■ **Items from a data source**

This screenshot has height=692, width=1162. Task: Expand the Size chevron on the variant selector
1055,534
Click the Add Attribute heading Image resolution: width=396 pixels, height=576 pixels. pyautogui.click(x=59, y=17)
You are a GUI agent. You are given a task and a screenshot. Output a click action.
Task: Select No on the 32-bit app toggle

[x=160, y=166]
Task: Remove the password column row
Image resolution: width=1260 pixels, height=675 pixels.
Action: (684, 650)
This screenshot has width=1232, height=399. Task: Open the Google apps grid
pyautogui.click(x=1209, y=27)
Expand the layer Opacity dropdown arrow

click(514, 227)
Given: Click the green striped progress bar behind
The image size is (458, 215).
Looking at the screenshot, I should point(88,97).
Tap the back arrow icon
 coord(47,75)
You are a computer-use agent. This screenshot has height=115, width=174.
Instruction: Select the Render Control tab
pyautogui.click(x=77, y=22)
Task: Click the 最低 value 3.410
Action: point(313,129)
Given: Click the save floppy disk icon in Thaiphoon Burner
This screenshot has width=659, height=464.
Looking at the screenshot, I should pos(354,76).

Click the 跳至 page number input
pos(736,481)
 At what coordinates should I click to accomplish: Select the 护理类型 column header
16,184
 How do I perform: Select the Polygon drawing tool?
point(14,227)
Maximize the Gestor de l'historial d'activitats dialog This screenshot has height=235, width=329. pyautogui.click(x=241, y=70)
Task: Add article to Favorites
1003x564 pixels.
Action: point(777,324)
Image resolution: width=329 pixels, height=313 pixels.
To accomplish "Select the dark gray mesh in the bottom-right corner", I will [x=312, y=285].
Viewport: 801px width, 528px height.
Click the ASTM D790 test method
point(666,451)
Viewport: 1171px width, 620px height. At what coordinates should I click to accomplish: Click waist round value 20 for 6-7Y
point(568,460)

■ **BRIEF**
Retype, without changes, the lines from the line holding "At what coordinates should I click to accomplish: Select" to the end of the data, both ends included.

■ **EXERCISE SOLUTION**
 At what coordinates should I click to accomplish: Select the 护理类型 column header
16,184
 How do I perform: Select the Polygon drawing tool?
point(14,227)
Maximize the Gestor de l'historial d'activitats dialog This screenshot has height=235, width=329. pyautogui.click(x=241, y=70)
Task: Add article to Favorites
1003x564 pixels.
Action: point(777,324)
Image resolution: width=329 pixels, height=313 pixels.
To accomplish "Select the dark gray mesh in the bottom-right corner", I will [x=312, y=285].
Viewport: 801px width, 528px height.
Click the ASTM D790 test method
point(666,451)
Viewport: 1171px width, 620px height. At what coordinates should I click to accomplish: Click waist round value 20 for 6-7Y
point(568,460)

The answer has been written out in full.